CHAPTER IV.
IN AN OPERA BOX.
A long and motley line of carriages was slowly arriving at the Auditorium entrance. A surging, gaping crowd was jostling the few policemen on duty and trying to catch a glimpse of the brilliant dresses of the women hurrying into the lobby. Long, furry wraps and covered heads, perhaps a gleam of hidden diamonds, were all they saw; but it was a passing glance into a forbidden, dazzling world. Footmen scurried, doors were slammed, horses stamped, and husky-voiced policemen called out orders to the coachmen. A long awning covered the carpeted walk, and electric lamps shed a brilliant light upon the muffled comers and the eager faces of the waiting crowd. It was not a wan, hungry crowd of starving beggars, such as often surrounds a foreign theater; it was not a silent, wondering crowd; but American-like, it was cheerful and humorous, envious, perhaps, but merry in its envy. It laughed and gibed at every novelty, and its jokes were shared alike by the smart English coachmen and the driver of the antiquated family "carry-all." It was impudent, too, but it was the impudence of the great Republic,—the bold assertion of freedom and prosperity.

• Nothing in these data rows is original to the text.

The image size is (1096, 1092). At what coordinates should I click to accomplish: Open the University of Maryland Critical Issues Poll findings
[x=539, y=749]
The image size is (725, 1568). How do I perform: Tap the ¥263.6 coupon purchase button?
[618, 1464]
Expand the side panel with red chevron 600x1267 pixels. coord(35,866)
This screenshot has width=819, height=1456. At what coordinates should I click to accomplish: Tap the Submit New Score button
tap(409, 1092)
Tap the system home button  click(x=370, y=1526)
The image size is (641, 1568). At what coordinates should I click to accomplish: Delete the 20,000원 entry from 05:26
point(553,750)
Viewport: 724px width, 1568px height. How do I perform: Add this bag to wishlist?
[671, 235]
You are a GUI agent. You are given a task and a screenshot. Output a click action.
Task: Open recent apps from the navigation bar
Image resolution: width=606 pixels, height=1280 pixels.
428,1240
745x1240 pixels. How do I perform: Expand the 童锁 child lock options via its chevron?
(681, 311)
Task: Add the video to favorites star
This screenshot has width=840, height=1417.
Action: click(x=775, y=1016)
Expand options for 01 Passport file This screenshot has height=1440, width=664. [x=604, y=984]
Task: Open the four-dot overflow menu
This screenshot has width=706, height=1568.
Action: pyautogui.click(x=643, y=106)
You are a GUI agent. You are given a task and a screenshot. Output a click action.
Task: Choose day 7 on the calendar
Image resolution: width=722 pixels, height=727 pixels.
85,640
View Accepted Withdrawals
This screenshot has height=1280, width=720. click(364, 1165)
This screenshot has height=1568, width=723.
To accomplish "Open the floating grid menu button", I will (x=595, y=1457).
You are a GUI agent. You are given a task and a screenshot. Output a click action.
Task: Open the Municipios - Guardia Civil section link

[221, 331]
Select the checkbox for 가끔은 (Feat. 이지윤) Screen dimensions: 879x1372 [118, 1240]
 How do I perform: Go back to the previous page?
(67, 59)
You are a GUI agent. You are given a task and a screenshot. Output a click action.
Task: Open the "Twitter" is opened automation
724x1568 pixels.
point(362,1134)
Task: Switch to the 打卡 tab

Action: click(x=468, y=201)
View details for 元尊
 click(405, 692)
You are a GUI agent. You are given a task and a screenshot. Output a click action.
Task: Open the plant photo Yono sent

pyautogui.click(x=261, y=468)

In the crowded lobby long lines of people were depositing wraps at the cloak-room windows, some were standing in little groups, and hundreds of others were passing up the grand marble staircase into the hall above; Libretto sellers' cries and the scurrying tread of many feet upon the hard mosaic mingled with the distant strains of music, and scores of glittering lights shone upon the marble walls, and the countless, brilliant dresses of the moving throng. On into the great hall the people went. Five thousand seats were being filled, and, tier above tier, they rose like a section of a Roman theatre. Two rows of boxes lined the sides. Delicate wall tints and carefully toned lights blended softly with pretty faces and many colored gowns. The colors were an artist's work and masterly was it done. Up from the stage rose a mass of faces. An unbroken multitude it was, grand and impressive. Down at the front a little man was frantically leading an army of skilled musicians, whose rhythmical efforts filled the noble audience-room with the overture of Verdi's masterpiece, and as the last note rolled far away, up into the balcony loft, and was lost amid the subdued whisperings and rustling programmes, the lights were dimmed, the stately curtain slowly rose, and ten thousand hands applauded a welcome to the great singer from distant Italy. Thousands of music lovers wonderingly listened to the amazing power and range of Tamagno's voice, hundreds stood at the back of the amphitheatre, and even the little swinging gallery away up in the eaves was crowded with humble enthusiasts. But there were a conspicuous few whose whisperings and laughter mingled with the artist's notes; a few whose bids were highest at the auction sale of boxes, and whose tardy, noisy coming accentuated their social prominence and exasperated every lover of good music and good manners.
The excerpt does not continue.